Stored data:

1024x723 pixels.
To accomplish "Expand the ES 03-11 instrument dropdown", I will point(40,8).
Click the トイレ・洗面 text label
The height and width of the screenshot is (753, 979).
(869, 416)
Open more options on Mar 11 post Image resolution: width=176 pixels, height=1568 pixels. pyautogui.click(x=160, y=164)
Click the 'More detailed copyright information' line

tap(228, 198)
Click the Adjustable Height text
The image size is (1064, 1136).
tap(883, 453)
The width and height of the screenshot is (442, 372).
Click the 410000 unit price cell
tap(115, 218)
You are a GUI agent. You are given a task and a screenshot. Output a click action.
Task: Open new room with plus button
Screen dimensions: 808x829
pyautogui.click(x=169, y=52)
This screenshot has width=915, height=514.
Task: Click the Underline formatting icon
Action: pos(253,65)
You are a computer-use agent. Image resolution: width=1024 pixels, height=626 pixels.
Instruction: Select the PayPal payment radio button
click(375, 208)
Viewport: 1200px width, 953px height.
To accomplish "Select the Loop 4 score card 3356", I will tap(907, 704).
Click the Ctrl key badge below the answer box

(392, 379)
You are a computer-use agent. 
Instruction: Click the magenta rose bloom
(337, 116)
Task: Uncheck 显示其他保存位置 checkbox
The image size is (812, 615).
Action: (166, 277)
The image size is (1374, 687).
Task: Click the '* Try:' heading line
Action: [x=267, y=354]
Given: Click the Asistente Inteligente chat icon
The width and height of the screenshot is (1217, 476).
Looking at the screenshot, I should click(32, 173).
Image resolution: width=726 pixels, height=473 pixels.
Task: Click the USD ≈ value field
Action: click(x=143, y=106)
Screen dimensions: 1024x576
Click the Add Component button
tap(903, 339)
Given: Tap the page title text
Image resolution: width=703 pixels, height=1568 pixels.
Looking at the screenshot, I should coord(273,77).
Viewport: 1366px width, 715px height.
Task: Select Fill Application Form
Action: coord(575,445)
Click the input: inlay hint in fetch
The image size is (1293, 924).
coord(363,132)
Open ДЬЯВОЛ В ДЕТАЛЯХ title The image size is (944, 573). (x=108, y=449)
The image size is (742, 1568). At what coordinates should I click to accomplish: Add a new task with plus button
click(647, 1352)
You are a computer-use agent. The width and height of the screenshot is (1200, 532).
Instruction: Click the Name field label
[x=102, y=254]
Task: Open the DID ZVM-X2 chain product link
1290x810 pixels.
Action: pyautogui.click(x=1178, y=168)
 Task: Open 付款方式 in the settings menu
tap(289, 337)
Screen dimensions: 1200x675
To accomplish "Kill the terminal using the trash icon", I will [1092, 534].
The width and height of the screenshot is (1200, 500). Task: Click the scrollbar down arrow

PROBLEM: The response must hold only the lines above from the line with "The width and height of the screenshot is (442, 372)." through the line with "Given: Click the", each copied exactly, both ends kept.

ANSWER BOX:
The width and height of the screenshot is (442, 372).
Click the 410000 unit price cell
tap(115, 218)
You are a GUI agent. You are given a task and a screenshot. Output a click action.
Task: Open new room with plus button
Screen dimensions: 808x829
pyautogui.click(x=169, y=52)
This screenshot has width=915, height=514.
Task: Click the Underline formatting icon
Action: pos(253,65)
You are a computer-use agent. Image resolution: width=1024 pixels, height=626 pixels.
Instruction: Select the PayPal payment radio button
click(375, 208)
Viewport: 1200px width, 953px height.
To accomplish "Select the Loop 4 score card 3356", I will tap(907, 704).
Click the Ctrl key badge below the answer box

(392, 379)
You are a computer-use agent. 
Instruction: Click the magenta rose bloom
(337, 116)
Task: Uncheck 显示其他保存位置 checkbox
The image size is (812, 615).
Action: (166, 277)
The image size is (1374, 687).
Task: Click the '* Try:' heading line
Action: [x=267, y=354]
Given: Click the Asistente Inteligente chat icon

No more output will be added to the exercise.